The idea that protest singers come from the streets is a bit distorted, since the biggest examples have come from big labels. Bob Dylan, for example, was introduced to the masses via Columbia Records. If rock and roll was considered anti-establishment music when it became popular in the fifties, it was still ushered in by a big movie company, MGM, which was also the label that released "Rock Around the Clock" by Bill Haley & The Comets. While it can't be considered a political song, it might be considered a fun social commentary song about partying all day and night instead of working. It was certainly an appropriate time capsule theme that captured the spirit of the rising post-war middle class.

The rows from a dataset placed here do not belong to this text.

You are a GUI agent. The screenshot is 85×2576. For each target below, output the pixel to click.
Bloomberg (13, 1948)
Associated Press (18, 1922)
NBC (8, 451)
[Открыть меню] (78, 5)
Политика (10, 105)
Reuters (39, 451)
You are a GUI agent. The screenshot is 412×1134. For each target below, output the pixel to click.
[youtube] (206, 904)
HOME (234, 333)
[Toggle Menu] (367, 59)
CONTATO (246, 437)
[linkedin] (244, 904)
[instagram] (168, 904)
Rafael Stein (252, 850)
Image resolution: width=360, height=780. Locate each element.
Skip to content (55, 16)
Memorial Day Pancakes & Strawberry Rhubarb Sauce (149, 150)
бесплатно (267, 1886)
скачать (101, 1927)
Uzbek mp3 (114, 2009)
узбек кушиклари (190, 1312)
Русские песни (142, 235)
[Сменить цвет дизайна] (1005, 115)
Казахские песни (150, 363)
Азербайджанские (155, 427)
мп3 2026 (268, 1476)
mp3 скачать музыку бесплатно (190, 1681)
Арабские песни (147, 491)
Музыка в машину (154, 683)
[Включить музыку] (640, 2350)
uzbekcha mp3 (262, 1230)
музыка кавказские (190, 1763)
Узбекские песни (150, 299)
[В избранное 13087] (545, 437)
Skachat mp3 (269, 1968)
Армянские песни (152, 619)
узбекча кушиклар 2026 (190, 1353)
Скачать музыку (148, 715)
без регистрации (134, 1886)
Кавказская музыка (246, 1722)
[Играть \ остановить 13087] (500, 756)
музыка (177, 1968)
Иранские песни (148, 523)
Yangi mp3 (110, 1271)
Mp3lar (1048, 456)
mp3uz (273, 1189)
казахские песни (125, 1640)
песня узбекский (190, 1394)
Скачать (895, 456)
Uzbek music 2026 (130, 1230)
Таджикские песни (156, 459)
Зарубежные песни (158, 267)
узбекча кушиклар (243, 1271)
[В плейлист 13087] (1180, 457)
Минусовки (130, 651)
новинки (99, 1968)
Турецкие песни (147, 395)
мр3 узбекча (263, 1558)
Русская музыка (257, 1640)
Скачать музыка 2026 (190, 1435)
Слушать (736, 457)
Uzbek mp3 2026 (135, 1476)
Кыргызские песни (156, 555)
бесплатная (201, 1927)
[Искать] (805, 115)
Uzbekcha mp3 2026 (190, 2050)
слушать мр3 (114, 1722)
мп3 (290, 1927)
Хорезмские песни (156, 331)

The folk movement of the early sixties with Pete Seeger, Kingston Trio, Joan Baez and Peter, Paul & Mary, was inspired by an earlier 40s/50s folk era led by Woody Guthrie, who wrote songs that protested fascism. These acts tended to sing traditional folk songs and mixed in new original songs about the changing times. Guthrie's most famous song, "This Land Is Your Land," was a mix of traditional folk and a modern attitude about cultural sharing. Such sing-along anthems successfully motivated large crowds at folk music festivals. One of the early war protest songs that became prominent in the sixties was "Where Have All The Flowers Gone?" written by Pete Seeger and recorded by the Kingston Trio. It was a familiar peace anthem throughout the decade, although it was never a big commercial hit single on the charts.
Protest songs can actually be credited for helping end the Vietnam War in the sense that they brought people together and opened people's minds about peace. Bob Dylan later downplayed the meaning and intent of his most anti-war songs such as "Blowin' In The Wind" and "Masters of War," but those songs contributed to an awakening in America that wars were not the best solutions, especially for conflicts that were staged by our own government. Defense Secretary Robert McNamara eventually admitted in a film he narrated called The Fog of War that the Vietnam War was based on a non-existent attack known as the Gulf of Tonkin incident.
There were several protest acts in folk and rock in the 60s/70s, but by the disco era of the late 70s the age of the social commentary song was over. The mainstream became flooded with narcissistic dance music about showing off body parts rather than using music as a vehicle for social change. At least we learned from the 60s/70s that music is still useful for unifying groups about causes. The absence of these voices in the 2010s is more a reflection of corporate resistance. In other words, artists are no longer signed for visionary songwriting, it's now about fitting into commercial niches.
But the idea of a singer as a messenger or pied piper of ideology will never completely dissolve. For centuries that was a major purpose of music: to beat the drums of war or ring the chimes of freedom, either for the established order or for revolutionary groups. To pretend music has no power to unify crowds is ridiculous. Music obviously has that power, even if it's just a perception. Music has always had spiritual energy that makes it more important than just a form of commercial entertainment. The protest singer will always have a place in society, even if it's just on the local scene or in documentary films.